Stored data
········

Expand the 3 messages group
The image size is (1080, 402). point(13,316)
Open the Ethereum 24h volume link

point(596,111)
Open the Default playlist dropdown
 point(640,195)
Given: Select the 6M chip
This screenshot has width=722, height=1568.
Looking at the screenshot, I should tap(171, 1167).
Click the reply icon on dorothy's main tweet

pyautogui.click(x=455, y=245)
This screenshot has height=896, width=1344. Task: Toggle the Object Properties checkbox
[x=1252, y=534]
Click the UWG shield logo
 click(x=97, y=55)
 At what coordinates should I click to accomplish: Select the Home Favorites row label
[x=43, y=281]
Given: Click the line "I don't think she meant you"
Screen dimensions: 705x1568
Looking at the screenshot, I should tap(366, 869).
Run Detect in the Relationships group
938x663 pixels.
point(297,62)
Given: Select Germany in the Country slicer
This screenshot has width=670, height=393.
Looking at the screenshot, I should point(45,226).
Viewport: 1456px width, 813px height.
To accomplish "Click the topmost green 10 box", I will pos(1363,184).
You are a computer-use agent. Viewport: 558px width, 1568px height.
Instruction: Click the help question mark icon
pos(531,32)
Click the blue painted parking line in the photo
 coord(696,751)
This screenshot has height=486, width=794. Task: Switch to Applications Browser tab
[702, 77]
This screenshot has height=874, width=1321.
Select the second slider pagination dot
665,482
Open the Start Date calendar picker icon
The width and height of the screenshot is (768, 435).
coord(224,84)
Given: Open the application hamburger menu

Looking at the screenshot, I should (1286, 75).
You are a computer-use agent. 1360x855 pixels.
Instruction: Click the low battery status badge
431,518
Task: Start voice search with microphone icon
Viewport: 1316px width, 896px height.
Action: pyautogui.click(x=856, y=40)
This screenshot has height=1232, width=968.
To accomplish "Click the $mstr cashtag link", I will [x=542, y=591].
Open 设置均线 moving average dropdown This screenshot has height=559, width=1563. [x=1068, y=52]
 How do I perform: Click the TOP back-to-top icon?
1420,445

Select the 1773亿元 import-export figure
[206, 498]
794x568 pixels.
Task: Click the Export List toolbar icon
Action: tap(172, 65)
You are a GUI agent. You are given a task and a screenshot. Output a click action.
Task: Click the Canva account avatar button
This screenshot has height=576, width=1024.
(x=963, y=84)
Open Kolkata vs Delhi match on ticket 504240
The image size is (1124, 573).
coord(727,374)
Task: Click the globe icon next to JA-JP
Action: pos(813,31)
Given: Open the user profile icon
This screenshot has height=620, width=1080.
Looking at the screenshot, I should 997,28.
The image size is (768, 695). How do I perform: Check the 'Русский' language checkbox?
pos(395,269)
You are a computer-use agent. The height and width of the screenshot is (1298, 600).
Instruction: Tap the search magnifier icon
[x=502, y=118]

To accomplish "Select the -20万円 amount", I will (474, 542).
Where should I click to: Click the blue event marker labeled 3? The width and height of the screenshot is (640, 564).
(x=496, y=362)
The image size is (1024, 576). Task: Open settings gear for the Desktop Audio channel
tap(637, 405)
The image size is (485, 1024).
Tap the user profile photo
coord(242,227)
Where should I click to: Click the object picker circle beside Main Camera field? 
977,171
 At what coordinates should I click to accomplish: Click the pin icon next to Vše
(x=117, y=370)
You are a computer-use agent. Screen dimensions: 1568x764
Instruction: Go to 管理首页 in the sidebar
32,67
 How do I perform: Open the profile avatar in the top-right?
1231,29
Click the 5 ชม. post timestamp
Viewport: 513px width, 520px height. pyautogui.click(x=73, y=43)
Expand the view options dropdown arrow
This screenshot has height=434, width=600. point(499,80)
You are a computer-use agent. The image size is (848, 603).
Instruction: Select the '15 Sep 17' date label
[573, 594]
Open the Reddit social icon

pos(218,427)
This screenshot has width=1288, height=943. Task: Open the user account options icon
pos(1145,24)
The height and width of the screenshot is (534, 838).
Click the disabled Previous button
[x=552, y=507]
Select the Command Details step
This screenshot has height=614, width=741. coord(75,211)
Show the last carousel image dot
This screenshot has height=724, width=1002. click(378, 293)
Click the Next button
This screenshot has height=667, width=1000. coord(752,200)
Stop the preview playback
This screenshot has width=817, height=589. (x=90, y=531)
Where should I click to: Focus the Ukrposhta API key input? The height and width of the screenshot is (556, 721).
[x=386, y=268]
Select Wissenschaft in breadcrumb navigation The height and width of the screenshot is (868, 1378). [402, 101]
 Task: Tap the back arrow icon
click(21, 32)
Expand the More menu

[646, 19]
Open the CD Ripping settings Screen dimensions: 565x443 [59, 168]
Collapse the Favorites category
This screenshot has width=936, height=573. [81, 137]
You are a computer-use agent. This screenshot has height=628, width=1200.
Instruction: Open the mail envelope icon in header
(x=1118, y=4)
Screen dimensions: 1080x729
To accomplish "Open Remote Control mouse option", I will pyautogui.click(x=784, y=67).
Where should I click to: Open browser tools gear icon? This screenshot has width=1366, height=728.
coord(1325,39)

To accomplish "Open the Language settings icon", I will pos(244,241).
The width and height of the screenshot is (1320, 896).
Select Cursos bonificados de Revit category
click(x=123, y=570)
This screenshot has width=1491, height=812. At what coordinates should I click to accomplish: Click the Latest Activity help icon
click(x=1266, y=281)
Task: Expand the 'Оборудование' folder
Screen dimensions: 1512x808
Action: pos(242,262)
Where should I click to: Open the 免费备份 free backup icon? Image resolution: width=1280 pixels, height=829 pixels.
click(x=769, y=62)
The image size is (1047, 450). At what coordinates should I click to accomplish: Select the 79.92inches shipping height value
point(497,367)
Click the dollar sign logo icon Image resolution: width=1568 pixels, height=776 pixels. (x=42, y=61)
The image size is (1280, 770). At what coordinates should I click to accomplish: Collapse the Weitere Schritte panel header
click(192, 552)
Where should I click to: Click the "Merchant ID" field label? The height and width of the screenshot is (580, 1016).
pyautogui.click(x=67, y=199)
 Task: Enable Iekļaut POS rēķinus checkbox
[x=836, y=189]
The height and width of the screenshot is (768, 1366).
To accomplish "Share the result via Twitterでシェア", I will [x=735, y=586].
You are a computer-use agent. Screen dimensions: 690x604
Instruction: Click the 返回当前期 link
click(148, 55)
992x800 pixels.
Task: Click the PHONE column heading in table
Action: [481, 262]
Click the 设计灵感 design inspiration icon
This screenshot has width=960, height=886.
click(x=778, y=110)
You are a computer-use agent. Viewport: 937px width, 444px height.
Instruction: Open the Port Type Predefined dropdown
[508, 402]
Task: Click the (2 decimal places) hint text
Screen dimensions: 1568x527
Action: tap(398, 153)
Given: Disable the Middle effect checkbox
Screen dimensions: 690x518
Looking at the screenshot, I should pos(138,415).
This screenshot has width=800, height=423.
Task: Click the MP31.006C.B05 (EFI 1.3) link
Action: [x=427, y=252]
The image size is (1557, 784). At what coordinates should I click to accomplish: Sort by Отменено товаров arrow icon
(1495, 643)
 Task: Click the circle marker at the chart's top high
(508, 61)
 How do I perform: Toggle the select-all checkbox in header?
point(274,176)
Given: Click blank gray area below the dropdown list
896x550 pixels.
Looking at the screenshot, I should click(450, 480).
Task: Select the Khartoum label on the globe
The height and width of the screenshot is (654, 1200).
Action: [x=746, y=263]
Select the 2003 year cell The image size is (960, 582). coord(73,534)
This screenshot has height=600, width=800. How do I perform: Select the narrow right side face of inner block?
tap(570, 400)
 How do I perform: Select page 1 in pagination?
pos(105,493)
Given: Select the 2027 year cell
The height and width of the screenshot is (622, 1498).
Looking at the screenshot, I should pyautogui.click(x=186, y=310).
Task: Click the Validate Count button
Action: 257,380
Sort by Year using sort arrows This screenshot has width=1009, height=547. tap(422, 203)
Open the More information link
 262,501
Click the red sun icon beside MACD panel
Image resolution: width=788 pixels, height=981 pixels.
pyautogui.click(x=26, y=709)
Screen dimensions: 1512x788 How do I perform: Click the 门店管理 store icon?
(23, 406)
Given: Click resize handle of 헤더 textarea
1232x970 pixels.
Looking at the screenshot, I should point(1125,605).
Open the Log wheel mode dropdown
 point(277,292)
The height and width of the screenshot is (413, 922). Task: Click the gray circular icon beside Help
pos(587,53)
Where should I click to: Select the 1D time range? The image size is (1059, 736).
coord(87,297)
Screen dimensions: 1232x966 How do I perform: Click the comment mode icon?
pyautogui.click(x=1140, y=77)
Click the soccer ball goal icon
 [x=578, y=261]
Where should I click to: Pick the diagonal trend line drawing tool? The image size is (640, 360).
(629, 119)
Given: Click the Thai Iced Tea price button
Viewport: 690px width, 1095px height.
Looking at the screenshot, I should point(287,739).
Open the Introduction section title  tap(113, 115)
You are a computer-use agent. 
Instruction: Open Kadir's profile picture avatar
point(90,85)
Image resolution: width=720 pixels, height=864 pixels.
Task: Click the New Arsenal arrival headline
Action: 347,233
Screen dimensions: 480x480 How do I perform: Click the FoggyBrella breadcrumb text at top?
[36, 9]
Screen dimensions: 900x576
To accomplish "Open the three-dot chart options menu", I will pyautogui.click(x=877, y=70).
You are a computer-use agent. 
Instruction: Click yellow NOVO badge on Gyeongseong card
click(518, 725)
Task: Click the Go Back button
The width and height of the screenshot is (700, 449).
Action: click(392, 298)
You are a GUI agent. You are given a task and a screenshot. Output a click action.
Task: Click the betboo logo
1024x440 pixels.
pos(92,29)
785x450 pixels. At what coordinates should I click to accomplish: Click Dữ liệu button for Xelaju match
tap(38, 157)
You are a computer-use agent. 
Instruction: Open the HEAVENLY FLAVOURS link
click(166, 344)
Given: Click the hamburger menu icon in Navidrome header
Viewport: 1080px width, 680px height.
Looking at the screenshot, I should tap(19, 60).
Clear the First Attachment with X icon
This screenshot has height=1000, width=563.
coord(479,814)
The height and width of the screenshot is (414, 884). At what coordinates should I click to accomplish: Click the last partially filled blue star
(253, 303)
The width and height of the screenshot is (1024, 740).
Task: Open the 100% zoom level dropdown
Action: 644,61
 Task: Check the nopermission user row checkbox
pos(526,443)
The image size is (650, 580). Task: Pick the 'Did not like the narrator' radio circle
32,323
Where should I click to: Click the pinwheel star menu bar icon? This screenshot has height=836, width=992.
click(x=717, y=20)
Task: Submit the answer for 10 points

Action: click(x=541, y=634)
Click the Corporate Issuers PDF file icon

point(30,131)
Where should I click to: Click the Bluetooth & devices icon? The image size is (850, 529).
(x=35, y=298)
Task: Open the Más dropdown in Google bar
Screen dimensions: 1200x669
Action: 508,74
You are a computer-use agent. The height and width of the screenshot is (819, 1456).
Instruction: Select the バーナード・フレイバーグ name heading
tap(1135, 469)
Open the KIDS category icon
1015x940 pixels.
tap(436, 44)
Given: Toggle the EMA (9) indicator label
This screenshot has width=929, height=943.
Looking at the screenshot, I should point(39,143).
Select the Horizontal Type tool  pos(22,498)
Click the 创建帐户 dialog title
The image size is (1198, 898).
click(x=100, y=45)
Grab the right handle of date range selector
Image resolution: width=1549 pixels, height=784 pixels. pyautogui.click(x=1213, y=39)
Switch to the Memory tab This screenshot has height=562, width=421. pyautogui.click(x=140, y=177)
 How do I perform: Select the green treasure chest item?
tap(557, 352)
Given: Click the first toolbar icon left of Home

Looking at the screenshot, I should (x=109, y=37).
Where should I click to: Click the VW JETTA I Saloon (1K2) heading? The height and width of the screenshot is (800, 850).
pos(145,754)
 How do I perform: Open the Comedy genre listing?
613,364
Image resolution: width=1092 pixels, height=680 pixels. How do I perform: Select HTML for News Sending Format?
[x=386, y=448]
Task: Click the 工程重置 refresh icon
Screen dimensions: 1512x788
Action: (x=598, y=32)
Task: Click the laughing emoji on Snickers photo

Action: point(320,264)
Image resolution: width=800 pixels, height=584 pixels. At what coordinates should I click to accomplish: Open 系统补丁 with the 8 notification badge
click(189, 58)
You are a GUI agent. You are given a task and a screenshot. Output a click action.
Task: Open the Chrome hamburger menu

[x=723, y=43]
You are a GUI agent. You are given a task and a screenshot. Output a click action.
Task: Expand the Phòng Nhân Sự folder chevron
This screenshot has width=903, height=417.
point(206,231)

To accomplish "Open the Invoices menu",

········

*PROMPT*:
Taking the entries above, write out exactly each line from the one holding "Given: Click the Thai Iced Tea price button" to the one holding "Screen dimensions: 900x576", both included, and stop there.

*RESPONSE BOX*:
Given: Click the Thai Iced Tea price button
Viewport: 690px width, 1095px height.
Looking at the screenshot, I should point(287,739).
Open the Introduction section title  tap(113, 115)
You are a computer-use agent. 
Instruction: Open Kadir's profile picture avatar
point(90,85)
Image resolution: width=720 pixels, height=864 pixels.
Task: Click the New Arsenal arrival headline
Action: 347,233
Screen dimensions: 480x480 How do I perform: Click the FoggyBrella breadcrumb text at top?
[36, 9]
Screen dimensions: 900x576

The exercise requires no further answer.